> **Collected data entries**
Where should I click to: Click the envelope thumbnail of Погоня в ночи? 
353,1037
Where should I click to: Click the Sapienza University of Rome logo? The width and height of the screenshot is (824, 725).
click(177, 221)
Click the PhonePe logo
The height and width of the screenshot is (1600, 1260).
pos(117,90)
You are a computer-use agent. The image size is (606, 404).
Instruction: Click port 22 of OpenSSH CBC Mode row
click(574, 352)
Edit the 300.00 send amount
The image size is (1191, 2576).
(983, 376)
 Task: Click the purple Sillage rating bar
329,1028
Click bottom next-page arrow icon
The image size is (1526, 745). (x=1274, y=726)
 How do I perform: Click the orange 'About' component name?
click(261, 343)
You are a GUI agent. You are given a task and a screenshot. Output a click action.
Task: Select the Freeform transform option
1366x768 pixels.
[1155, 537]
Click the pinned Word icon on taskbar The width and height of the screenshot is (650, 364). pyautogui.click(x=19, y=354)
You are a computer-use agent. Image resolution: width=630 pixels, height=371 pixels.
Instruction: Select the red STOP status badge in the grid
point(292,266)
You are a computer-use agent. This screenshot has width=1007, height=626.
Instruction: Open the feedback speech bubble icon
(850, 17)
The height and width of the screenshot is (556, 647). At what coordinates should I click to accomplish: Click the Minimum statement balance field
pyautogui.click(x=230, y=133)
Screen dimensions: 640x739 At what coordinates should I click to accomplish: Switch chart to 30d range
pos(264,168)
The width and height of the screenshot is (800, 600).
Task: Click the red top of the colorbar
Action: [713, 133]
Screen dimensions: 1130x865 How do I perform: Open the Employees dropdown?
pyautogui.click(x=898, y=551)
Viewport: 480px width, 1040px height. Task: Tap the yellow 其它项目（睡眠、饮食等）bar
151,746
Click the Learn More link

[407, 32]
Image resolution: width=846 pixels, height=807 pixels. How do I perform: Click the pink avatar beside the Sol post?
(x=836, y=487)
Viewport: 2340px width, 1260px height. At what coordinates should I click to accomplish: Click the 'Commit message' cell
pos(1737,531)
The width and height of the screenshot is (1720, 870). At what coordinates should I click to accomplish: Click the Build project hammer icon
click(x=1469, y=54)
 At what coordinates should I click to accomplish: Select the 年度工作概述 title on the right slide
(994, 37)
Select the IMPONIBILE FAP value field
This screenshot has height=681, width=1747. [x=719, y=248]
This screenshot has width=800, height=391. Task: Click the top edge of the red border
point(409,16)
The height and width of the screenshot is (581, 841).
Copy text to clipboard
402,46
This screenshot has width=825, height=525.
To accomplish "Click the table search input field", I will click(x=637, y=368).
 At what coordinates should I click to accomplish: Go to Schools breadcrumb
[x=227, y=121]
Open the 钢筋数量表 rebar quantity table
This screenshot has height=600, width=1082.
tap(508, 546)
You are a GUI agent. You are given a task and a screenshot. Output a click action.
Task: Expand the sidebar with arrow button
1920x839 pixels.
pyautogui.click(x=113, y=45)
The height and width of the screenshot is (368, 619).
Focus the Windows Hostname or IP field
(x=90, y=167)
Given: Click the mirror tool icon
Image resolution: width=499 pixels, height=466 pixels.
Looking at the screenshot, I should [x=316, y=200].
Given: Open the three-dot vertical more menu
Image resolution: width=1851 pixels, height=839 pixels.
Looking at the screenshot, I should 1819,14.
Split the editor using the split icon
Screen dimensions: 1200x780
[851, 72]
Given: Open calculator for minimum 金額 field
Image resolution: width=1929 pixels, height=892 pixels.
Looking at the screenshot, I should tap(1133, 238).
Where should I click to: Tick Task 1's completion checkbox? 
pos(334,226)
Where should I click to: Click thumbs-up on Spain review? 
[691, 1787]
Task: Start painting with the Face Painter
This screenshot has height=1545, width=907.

> **WHAT YOU NEED TO DO**
Please reproduce, exactly as written, the lines of the records from the first line through the one containing "You are a computer-use agent. The".

> **ANSWER FOR THE TASK**
Where should I click to: Click the envelope thumbnail of Погоня в ночи? 
353,1037
Where should I click to: Click the Sapienza University of Rome logo? The width and height of the screenshot is (824, 725).
click(177, 221)
Click the PhonePe logo
The height and width of the screenshot is (1600, 1260).
pos(117,90)
You are a computer-use agent. The image size is (606, 404).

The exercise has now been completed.